→ EXERCISE DATA:

● ● ●

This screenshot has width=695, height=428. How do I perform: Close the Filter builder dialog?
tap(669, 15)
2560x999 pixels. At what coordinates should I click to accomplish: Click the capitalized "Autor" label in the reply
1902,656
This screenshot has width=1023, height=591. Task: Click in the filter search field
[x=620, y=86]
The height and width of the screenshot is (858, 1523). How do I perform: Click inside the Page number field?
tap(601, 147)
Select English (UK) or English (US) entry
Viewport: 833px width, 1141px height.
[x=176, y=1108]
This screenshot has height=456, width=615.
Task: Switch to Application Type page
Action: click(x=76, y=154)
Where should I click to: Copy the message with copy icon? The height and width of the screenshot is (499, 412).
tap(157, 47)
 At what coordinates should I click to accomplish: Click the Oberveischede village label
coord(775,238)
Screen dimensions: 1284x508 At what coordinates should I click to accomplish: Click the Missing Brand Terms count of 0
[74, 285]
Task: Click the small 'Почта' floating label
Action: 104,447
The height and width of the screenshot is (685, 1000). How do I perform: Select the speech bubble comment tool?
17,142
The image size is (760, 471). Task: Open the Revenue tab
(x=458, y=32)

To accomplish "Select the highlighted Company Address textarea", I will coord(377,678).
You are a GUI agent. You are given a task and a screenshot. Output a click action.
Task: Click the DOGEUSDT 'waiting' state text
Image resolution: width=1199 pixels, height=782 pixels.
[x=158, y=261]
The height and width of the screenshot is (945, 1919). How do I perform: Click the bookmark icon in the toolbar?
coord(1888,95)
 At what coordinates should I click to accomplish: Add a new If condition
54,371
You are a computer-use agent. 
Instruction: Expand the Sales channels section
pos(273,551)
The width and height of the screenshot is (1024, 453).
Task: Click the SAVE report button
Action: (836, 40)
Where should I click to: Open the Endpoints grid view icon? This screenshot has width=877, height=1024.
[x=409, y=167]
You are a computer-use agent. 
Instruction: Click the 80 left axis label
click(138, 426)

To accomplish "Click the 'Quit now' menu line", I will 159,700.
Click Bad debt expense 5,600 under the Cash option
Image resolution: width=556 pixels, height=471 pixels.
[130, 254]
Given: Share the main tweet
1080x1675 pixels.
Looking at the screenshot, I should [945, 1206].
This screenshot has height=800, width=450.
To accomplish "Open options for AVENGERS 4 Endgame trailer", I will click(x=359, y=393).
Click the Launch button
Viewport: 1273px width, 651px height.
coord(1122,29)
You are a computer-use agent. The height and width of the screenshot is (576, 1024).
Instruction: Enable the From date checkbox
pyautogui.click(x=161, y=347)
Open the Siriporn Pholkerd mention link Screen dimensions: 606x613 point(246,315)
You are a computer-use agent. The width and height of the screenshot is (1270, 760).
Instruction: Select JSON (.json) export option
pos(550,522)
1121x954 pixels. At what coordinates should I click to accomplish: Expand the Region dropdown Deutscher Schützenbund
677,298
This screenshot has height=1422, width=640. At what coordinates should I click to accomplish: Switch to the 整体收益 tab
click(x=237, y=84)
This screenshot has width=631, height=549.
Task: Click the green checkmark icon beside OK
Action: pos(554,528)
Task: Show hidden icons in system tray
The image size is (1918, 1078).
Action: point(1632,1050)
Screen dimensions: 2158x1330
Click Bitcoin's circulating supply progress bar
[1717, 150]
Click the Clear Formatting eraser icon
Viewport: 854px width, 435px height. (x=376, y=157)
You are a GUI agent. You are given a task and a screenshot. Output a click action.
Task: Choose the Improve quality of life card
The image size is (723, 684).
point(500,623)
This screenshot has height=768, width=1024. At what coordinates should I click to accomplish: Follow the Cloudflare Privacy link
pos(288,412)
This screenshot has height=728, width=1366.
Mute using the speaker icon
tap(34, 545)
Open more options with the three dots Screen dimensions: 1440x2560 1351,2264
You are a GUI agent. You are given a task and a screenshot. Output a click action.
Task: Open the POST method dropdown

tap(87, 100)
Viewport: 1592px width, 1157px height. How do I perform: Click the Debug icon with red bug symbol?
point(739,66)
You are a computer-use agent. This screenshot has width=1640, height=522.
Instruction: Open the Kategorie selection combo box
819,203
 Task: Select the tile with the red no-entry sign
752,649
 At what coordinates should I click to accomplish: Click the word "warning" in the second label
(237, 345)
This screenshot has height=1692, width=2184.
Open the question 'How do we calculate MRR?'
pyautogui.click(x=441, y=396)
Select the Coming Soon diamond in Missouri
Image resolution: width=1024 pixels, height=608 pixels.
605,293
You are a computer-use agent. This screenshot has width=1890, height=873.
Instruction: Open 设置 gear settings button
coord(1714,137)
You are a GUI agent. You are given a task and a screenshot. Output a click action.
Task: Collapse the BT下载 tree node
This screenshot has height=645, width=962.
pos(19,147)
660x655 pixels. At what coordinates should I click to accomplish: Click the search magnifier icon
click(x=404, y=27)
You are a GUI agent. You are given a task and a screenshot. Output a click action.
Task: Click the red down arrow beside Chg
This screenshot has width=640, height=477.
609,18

● ● ●

Sift through the entries and copy every line with "computer".

→ ANSWER TO THE EXERCISE:
You are a computer-use agent. 
You are a computer-use agent. 
You are a computer-use agent. The height and width of the screenshot is (576, 1024).
You are a computer-use agent. The width and height of the screenshot is (1270, 760).
You are a computer-use agent. This screenshot has width=1640, height=522.
You are a computer-use agent. This screenshot has width=1890, height=873.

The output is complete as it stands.